Open MPI logo

Open MPI User's Mailing List Archives

  |   Home   |   Support   |   FAQ   |   all Open MPI User's mailing list

Subject: Re: [OMPI users] mpirun hangs
From: Jeff Squyres (jsquyres_at_[hidden])
Date: 2009-01-05 19:19:30


On Jan 5, 2009, at 5:01 PM, Maciej Kazulak wrote:

> Interesting though. I thought in such a simple scenario shared
> memory would be used for IPC (or whatever's fastest) . But nope.
> Even with one process still it wants to use TCP/IP to communicate
> between mpirun and orted.

Correct -- we only have TCP enabled for MPI process <--> orted
communication.
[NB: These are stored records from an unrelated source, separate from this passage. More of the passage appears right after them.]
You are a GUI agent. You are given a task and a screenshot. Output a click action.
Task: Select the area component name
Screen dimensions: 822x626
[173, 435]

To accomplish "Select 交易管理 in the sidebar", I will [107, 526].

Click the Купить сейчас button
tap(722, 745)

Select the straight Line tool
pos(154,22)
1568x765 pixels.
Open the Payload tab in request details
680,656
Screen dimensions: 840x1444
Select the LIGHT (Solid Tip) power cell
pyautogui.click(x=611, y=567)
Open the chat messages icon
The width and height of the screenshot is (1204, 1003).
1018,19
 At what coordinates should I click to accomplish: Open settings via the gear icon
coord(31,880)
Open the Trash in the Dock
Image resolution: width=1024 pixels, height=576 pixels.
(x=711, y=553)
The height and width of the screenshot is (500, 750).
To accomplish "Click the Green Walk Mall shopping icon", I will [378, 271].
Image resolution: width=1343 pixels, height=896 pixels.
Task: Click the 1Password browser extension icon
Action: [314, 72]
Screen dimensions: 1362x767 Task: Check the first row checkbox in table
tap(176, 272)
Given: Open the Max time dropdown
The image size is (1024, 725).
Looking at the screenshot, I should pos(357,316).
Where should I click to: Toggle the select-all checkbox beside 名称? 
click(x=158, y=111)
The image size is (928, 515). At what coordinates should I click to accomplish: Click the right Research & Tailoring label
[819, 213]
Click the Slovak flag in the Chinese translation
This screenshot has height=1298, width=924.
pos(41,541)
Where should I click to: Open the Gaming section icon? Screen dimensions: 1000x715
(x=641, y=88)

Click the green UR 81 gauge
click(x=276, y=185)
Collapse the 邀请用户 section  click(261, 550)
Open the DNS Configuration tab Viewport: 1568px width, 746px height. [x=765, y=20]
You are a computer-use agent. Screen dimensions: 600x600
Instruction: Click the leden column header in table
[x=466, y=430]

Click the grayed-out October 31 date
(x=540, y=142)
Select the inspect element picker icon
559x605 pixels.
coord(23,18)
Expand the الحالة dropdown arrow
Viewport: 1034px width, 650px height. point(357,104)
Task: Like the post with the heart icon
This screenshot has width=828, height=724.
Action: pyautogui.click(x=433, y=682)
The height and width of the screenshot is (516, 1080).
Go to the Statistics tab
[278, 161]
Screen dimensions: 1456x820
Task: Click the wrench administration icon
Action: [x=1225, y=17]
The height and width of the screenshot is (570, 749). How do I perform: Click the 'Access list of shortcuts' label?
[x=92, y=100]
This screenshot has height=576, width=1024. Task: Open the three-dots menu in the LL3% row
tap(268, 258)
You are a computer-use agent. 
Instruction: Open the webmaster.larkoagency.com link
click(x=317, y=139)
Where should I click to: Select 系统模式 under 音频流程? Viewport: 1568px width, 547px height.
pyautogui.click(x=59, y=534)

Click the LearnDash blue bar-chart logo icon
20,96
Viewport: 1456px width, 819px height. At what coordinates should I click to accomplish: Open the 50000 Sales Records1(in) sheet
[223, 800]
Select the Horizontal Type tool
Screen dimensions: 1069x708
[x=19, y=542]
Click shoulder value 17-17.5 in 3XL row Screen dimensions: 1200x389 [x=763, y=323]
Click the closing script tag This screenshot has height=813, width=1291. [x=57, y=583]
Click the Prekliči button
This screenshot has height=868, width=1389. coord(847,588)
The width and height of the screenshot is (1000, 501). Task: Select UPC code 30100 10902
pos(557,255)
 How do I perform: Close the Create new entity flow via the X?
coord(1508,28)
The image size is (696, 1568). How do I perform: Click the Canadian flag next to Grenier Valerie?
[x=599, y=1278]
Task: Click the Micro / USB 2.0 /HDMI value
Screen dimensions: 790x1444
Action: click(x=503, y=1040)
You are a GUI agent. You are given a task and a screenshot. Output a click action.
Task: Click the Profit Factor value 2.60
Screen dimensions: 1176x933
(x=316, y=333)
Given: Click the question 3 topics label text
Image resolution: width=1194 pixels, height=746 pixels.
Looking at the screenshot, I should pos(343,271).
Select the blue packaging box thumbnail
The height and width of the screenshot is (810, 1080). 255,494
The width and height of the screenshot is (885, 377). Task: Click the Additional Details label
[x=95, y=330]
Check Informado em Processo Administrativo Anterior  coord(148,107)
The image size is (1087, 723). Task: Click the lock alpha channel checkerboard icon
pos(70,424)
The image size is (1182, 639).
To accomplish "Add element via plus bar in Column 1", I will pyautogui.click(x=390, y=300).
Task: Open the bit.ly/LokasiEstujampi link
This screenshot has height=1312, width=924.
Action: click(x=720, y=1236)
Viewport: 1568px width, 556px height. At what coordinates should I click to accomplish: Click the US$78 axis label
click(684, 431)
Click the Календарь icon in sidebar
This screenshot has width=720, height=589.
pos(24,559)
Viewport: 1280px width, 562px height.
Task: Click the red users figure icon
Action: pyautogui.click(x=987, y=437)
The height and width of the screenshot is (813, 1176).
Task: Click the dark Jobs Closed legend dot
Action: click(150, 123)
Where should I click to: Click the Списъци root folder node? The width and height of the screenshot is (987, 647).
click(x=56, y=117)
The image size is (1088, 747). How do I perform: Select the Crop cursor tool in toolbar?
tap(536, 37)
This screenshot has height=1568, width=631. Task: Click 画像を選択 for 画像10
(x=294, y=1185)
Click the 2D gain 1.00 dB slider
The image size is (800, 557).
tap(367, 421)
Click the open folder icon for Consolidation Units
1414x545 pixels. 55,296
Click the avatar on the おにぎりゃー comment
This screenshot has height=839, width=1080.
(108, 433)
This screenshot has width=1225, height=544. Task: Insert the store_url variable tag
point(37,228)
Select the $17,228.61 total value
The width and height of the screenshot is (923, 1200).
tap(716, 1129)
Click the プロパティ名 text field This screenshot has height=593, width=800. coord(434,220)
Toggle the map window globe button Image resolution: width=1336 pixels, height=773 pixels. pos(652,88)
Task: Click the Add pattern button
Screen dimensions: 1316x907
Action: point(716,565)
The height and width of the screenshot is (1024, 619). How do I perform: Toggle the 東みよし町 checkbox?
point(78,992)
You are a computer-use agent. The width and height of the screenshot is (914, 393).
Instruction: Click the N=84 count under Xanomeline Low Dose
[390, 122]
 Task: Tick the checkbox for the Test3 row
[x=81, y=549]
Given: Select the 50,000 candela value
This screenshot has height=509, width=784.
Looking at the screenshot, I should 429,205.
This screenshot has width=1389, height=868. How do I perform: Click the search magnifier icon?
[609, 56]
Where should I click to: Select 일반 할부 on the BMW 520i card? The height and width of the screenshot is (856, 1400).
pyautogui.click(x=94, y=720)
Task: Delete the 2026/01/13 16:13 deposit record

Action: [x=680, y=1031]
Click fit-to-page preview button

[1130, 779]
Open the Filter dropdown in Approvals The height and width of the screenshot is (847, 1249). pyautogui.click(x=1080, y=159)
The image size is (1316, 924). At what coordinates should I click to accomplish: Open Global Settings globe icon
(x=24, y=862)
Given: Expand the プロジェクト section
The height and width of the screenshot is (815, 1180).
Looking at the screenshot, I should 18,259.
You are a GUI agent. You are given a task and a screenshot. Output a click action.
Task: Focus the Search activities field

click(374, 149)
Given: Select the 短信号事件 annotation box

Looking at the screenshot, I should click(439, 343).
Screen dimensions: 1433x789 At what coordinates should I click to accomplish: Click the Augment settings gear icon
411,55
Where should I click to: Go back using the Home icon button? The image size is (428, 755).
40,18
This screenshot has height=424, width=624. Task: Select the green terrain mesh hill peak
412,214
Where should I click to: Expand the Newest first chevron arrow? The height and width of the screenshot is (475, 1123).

There are several reasons why; the simplest is that
this is our "out of band" channel and it is only used to setup and
tear down the job. As such, we don't care that it's a little slower
than other possible channels (such as sm). MPI traffic will use
shmem, OpenFabrics-based networks, Myrinet, ...etc. But not MPI
process <--> orted communication.

> What's even more surprising to me it won't use loopback for that.
> Hence my maybe a little bit over-restrictive iptables rules were the
> problem. I allowed traffic from 127.0.0.1 to 127.0.0.1 on lo but not
> from <eth0_addr> to <eth0_addr> on eth0 and both processes ended up
> waiting for IO.
>
> Can I somehow configure it to use something other than TCP/IP here?
> Or at least switch it to loopback?

I don't remember how it works in the v1.2 series offhand; I think it's
different in the v1.3 series (where all MPI processes *only* talk to
the local orted, vs. MPI processes making direct TCP connections back
to mpirun and any other MPI process with which it needs to bootstrap
other communication channels). I'm *guessing* that the MPI process <--
> orted communication either uses a named unix socket or TCP
loopback. Ralph -- can you explain the details?

-- 
Jeff Squyres
Cisco Systems